Facebook, Liew determined, is the journal of record for our real lives. By its nature, it needs to tie users to their real identities. It also aspires to host everything its users publish forever. That creates an opportunity for startups to host temporary content or to thrive on anonymity.
“If you flip Facebook’s need for real IDs to anonymous accounts, then you get an app like Whisper,” Liew says. “If you flip Facebook’s need for permanence to impermanence, you get Snapchat.”

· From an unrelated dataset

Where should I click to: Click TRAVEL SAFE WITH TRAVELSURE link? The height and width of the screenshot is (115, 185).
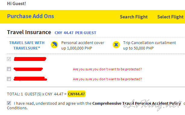27,45
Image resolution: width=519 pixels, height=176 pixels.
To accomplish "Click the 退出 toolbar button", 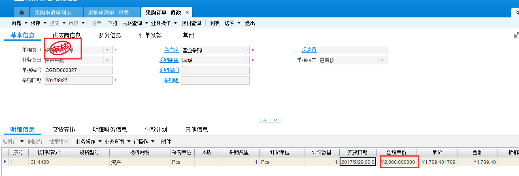I will coord(250,23).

Liew is constantly on the hunt for under-the-radar trends like that. One of his favorite resources is PageData. PageData shows which pages are trending on Facebook. While some trend because they’re newsworthy (like Paul Walker’s page following his sudden death), others hint at investment opportunities.
Last year, Liew noticed pages with memes, or text-and-picture content, were trending. When he saw Whisper and Snapchat, he realized those housed the same type of content. Sites like LOLCats and PerezHilton had been creating that type of content for years; Snapchat and Whisper were bringing the experience to mobile devices.
Now Liew is noticing publications like ViralNova and Upworthy, which are driving rapid growth through social sharing. PolicyMic, a media startup that has quickly grown to 8 million monthly readers, is one of Liew’s investments.
Liew is also interested in Bitcoin startups, as well as startups that are applying big data to financial services.
While Liew has invested in all kinds of consumer startups and entrepreneurs, there’s something they have in common.
“We believed in the vision of each team, as well as the teams themselves,” Liew says of his investments. “We were able to reach out to startups like Snapchat and Whisper and get to them quickly. Also, they were outside of the typical investment cycle.”